__WORK TO COMPLETE__. Rewrite the records from the line with "Identify the location" to the line with "(890, 886).", changing "location" to "position" and keeping everything else the same. Leave the pictures out.

__INFORMATION PROVIDED__.

*** Block opens ***

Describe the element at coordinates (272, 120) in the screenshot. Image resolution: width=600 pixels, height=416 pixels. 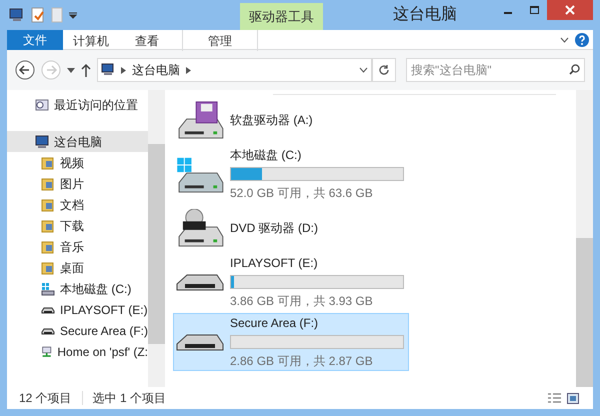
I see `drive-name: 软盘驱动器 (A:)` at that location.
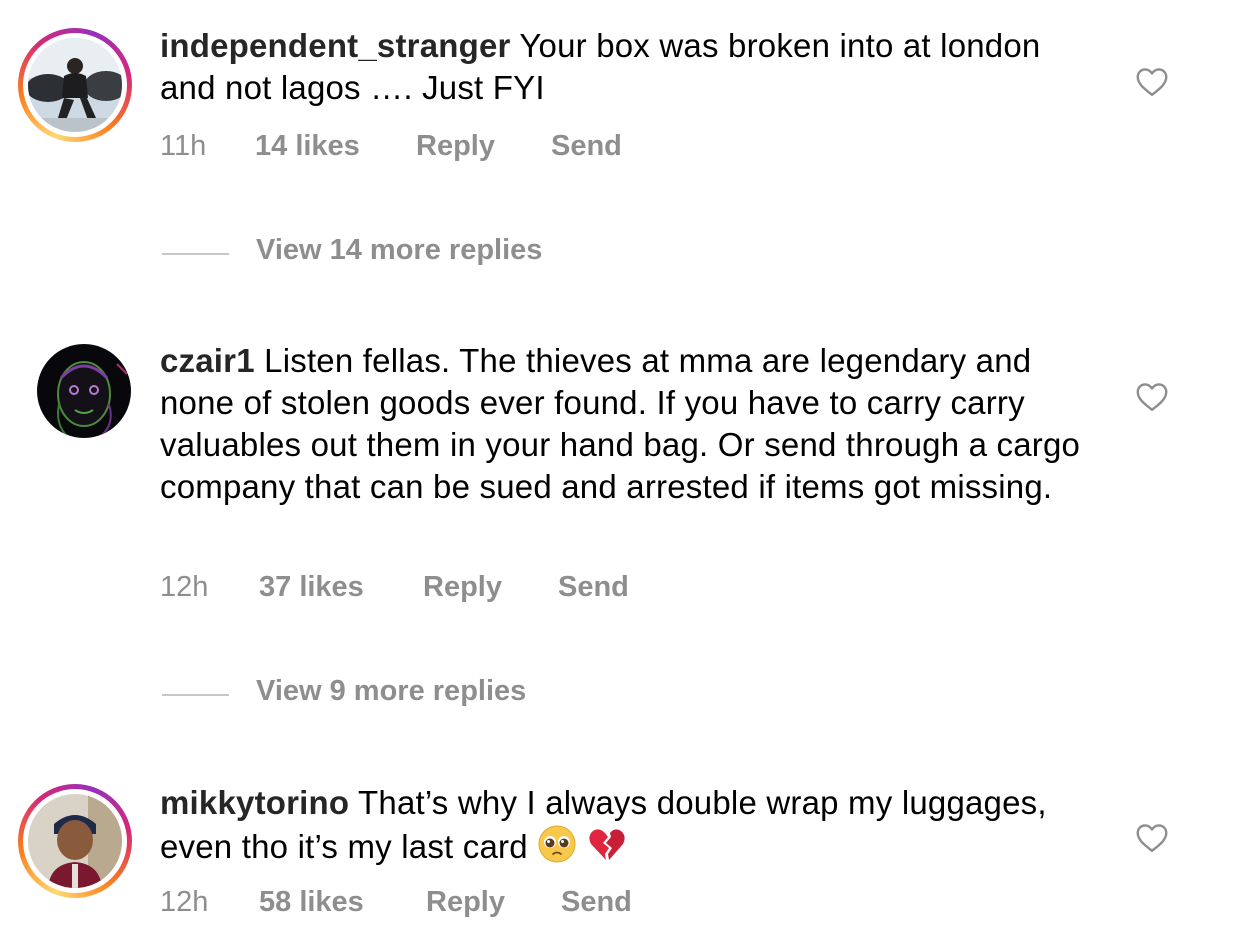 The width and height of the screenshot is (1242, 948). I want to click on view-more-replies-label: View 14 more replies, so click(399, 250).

*** Block closes ***
*** Block opens ***

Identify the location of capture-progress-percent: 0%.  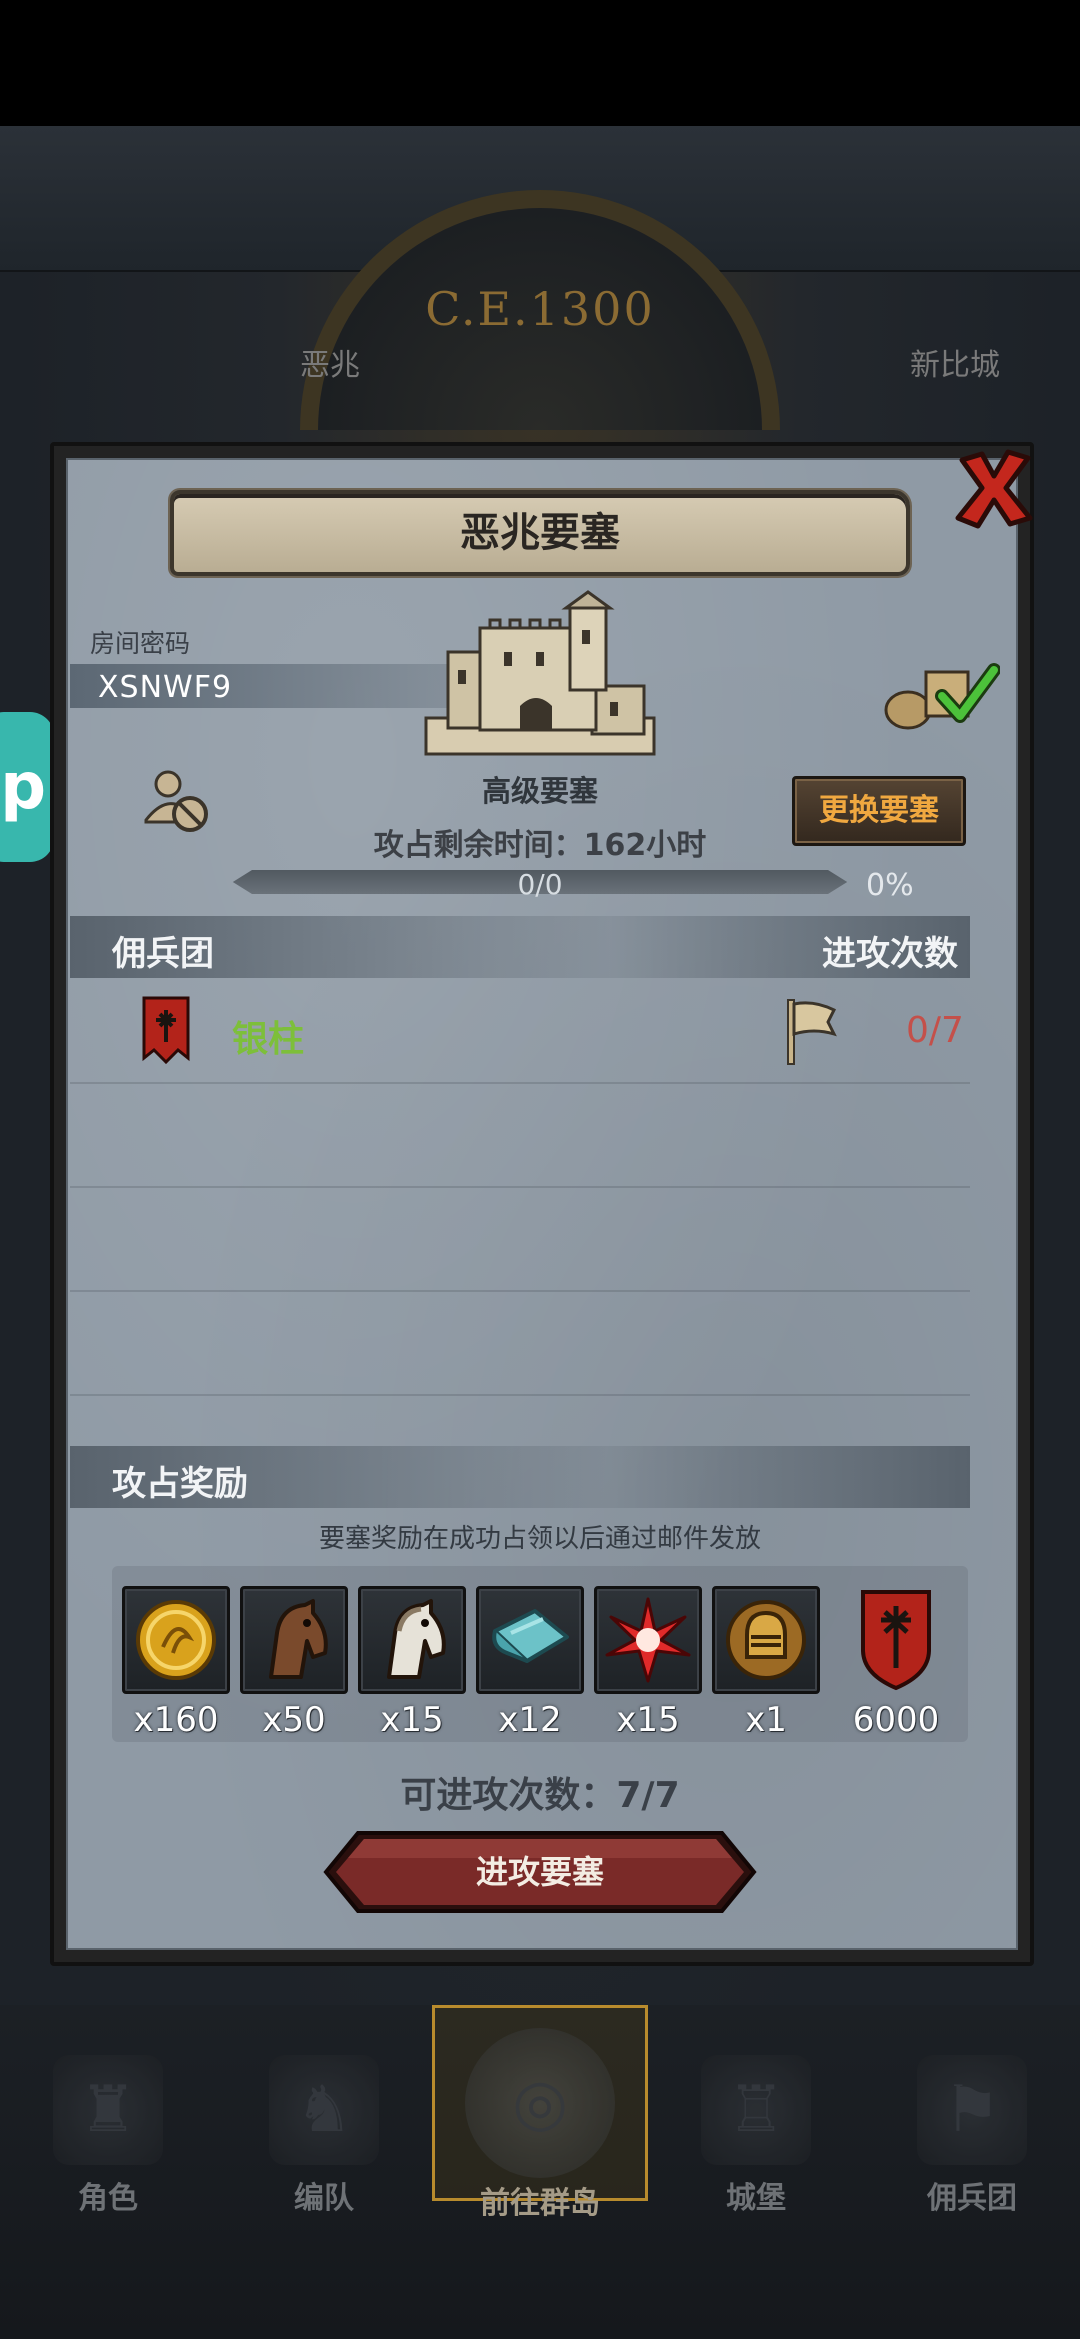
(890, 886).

*** Block closes ***

__RESULT OF THE EXERCISE__.
Identify the position of capture-progress-percent: 0%.  
(890, 886).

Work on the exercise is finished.